Task to carry out: In your answer, every line of the records should be written out exactly.

Collected data
* * * * *

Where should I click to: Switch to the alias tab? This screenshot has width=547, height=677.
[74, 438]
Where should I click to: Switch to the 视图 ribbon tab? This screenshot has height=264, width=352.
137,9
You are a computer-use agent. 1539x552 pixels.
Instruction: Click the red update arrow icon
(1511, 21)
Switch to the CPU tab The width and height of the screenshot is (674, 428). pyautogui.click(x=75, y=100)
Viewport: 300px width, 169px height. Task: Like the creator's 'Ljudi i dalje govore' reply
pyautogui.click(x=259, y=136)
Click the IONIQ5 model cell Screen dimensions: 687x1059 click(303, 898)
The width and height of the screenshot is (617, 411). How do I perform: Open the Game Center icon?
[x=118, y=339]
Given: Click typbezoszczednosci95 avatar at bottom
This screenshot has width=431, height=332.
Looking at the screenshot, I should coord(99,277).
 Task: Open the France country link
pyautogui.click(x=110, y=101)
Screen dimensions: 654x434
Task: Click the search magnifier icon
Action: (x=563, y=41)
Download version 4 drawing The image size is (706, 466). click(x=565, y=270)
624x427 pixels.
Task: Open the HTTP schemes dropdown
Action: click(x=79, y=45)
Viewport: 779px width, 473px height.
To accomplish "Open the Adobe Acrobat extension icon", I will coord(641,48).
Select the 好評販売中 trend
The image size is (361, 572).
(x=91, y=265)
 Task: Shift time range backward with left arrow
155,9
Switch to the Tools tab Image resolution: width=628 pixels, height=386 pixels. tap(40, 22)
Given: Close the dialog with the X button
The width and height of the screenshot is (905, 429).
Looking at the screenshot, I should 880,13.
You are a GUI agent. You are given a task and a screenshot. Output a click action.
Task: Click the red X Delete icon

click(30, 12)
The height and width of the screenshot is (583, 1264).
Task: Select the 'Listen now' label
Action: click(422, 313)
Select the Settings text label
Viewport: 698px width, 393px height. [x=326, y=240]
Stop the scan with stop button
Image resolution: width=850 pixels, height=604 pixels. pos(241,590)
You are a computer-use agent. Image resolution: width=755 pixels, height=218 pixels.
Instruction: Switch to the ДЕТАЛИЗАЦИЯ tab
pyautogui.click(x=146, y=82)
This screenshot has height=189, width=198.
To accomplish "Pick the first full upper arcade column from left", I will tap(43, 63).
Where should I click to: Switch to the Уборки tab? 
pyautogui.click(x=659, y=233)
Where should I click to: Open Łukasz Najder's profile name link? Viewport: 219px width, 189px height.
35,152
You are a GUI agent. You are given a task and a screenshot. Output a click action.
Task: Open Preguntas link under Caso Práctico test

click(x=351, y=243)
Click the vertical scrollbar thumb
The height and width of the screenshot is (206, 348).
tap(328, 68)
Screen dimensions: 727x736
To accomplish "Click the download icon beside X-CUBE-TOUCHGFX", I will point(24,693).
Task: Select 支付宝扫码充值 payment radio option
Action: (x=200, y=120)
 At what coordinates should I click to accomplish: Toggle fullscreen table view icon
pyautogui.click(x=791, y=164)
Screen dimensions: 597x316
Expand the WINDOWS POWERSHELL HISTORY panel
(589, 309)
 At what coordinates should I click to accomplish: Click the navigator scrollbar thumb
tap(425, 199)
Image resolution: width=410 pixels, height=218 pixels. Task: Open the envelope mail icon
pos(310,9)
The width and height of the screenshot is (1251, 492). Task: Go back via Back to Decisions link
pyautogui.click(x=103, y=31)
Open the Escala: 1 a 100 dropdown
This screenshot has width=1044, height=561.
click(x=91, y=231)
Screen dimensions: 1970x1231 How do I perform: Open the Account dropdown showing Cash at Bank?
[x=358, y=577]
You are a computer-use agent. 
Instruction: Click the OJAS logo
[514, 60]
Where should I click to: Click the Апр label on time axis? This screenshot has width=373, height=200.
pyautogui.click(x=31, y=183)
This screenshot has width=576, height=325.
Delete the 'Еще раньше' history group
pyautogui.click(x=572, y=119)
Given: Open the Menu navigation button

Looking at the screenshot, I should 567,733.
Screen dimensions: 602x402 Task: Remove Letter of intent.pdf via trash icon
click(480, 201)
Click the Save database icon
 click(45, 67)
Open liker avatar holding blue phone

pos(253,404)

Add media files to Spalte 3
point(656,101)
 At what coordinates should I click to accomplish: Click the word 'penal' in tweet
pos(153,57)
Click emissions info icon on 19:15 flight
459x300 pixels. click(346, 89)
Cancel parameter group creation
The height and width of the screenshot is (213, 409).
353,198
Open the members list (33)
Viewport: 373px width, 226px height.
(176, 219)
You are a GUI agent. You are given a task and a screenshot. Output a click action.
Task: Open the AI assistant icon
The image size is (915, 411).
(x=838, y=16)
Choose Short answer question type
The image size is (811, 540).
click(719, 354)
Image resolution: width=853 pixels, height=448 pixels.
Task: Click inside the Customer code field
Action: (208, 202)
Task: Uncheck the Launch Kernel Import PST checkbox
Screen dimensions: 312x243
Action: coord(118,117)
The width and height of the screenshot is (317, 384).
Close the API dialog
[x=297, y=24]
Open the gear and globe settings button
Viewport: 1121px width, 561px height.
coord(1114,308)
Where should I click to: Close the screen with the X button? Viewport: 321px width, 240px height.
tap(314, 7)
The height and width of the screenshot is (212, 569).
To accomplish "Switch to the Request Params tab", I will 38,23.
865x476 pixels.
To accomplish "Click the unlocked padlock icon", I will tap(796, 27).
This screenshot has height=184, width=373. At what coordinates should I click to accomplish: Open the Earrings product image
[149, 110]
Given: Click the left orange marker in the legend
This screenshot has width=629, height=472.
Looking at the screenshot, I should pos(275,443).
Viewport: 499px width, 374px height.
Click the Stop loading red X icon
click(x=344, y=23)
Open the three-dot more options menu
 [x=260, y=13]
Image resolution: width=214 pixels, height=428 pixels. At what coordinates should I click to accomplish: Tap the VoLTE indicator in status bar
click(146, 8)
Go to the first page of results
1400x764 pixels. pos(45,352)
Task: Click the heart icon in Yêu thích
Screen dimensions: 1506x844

* * * * *

Problem solution:
Where should I click to: Switch to the alias tab? This screenshot has width=547, height=677.
[74, 438]
Where should I click to: Switch to the 视图 ribbon tab? This screenshot has height=264, width=352.
137,9
You are a computer-use agent. 1539x552 pixels.
Instruction: Click the red update arrow icon
(1511, 21)
Switch to the CPU tab The width and height of the screenshot is (674, 428). pyautogui.click(x=75, y=100)
Viewport: 300px width, 169px height. Task: Like the creator's 'Ljudi i dalje govore' reply
pyautogui.click(x=259, y=136)
Click the IONIQ5 model cell Screen dimensions: 687x1059 click(303, 898)
The width and height of the screenshot is (617, 411). How do I perform: Open the Game Center icon?
[x=118, y=339]
Given: Click typbezoszczednosci95 avatar at bottom
This screenshot has width=431, height=332.
Looking at the screenshot, I should coord(99,277).
 Task: Open the France country link
pyautogui.click(x=110, y=101)
Screen dimensions: 654x434
Task: Click the search magnifier icon
Action: (x=563, y=41)
Download version 4 drawing The image size is (706, 466). click(x=565, y=270)
624x427 pixels.
Task: Open the HTTP schemes dropdown
Action: click(x=79, y=45)
Viewport: 779px width, 473px height.
To accomplish "Open the Adobe Acrobat extension icon", I will coord(641,48).
Select the 好評販売中 trend
The image size is (361, 572).
(x=91, y=265)
 Task: Shift time range backward with left arrow
155,9
Switch to the Tools tab Image resolution: width=628 pixels, height=386 pixels. tap(40, 22)
Given: Close the dialog with the X button
The width and height of the screenshot is (905, 429).
Looking at the screenshot, I should 880,13.
You are a GUI agent. You are given a task and a screenshot. Output a click action.
Task: Click the red X Delete icon

click(30, 12)
The height and width of the screenshot is (583, 1264).
Task: Select the 'Listen now' label
Action: click(422, 313)
Select the Settings text label
Viewport: 698px width, 393px height. [x=326, y=240]
Stop the scan with stop button
Image resolution: width=850 pixels, height=604 pixels. pos(241,590)
You are a computer-use agent. Image resolution: width=755 pixels, height=218 pixels.
Instruction: Switch to the ДЕТАЛИЗАЦИЯ tab
pyautogui.click(x=146, y=82)
This screenshot has height=189, width=198.
To accomplish "Pick the first full upper arcade column from left", I will tap(43, 63).
Where should I click to: Switch to the Уборки tab? 
pyautogui.click(x=659, y=233)
Where should I click to: Open Łukasz Najder's profile name link? Viewport: 219px width, 189px height.
35,152
You are a GUI agent. You are given a task and a screenshot. Output a click action.
Task: Open Preguntas link under Caso Práctico test

click(x=351, y=243)
Click the vertical scrollbar thumb
The height and width of the screenshot is (206, 348).
tap(328, 68)
Screen dimensions: 727x736
To accomplish "Click the download icon beside X-CUBE-TOUCHGFX", I will point(24,693).
Task: Select 支付宝扫码充值 payment radio option
Action: (x=200, y=120)
 At what coordinates should I click to accomplish: Toggle fullscreen table view icon
pyautogui.click(x=791, y=164)
Screen dimensions: 597x316
Expand the WINDOWS POWERSHELL HISTORY panel
(589, 309)
 At what coordinates should I click to accomplish: Click the navigator scrollbar thumb
tap(425, 199)
Image resolution: width=410 pixels, height=218 pixels. Task: Open the envelope mail icon
pos(310,9)
The width and height of the screenshot is (1251, 492). Task: Go back via Back to Decisions link
pyautogui.click(x=103, y=31)
Open the Escala: 1 a 100 dropdown
This screenshot has width=1044, height=561.
click(x=91, y=231)
Screen dimensions: 1970x1231 How do I perform: Open the Account dropdown showing Cash at Bank?
[x=358, y=577]
You are a computer-use agent. 
Instruction: Click the OJAS logo
[514, 60]
Where should I click to: Click the Апр label on time axis? This screenshot has width=373, height=200.
pyautogui.click(x=31, y=183)
This screenshot has width=576, height=325.
Delete the 'Еще раньше' history group
pyautogui.click(x=572, y=119)
Given: Open the Menu navigation button

Looking at the screenshot, I should 567,733.
Screen dimensions: 602x402 Task: Remove Letter of intent.pdf via trash icon
click(480, 201)
Click the Save database icon
 click(45, 67)
Open liker avatar holding blue phone

pos(253,404)

Add media files to Spalte 3
point(656,101)
 At what coordinates should I click to accomplish: Click the word 'penal' in tweet
pos(153,57)
Click emissions info icon on 19:15 flight
459x300 pixels. click(346, 89)
Cancel parameter group creation
The height and width of the screenshot is (213, 409).
353,198
Open the members list (33)
Viewport: 373px width, 226px height.
(176, 219)
You are a GUI agent. You are given a task and a screenshot. Output a click action.
Task: Open the AI assistant icon
The image size is (915, 411).
(x=838, y=16)
Choose Short answer question type
The image size is (811, 540).
click(719, 354)
Image resolution: width=853 pixels, height=448 pixels.
Task: Click inside the Customer code field
Action: (208, 202)
Task: Uncheck the Launch Kernel Import PST checkbox
Screen dimensions: 312x243
Action: coord(118,117)
The width and height of the screenshot is (317, 384).
Close the API dialog
[x=297, y=24]
Open the gear and globe settings button
Viewport: 1121px width, 561px height.
coord(1114,308)
Where should I click to: Close the screen with the X button? Viewport: 321px width, 240px height.
tap(314, 7)
The height and width of the screenshot is (212, 569).
To accomplish "Switch to the Request Params tab", I will 38,23.
865x476 pixels.
To accomplish "Click the unlocked padlock icon", I will tap(796, 27).
This screenshot has height=184, width=373. At what coordinates should I click to accomplish: Open the Earrings product image
[149, 110]
Given: Click the left orange marker in the legend
This screenshot has width=629, height=472.
Looking at the screenshot, I should pos(275,443).
Viewport: 499px width, 374px height.
Click the Stop loading red X icon
click(x=344, y=23)
Open the three-dot more options menu
 [x=260, y=13]
Image resolution: width=214 pixels, height=428 pixels. At what coordinates should I click to accomplish: Tap the VoLTE indicator in status bar
click(146, 8)
Go to the first page of results
1400x764 pixels. pos(45,352)
Task: Click the heart icon in Yêu thích
Screen dimensions: 1506x844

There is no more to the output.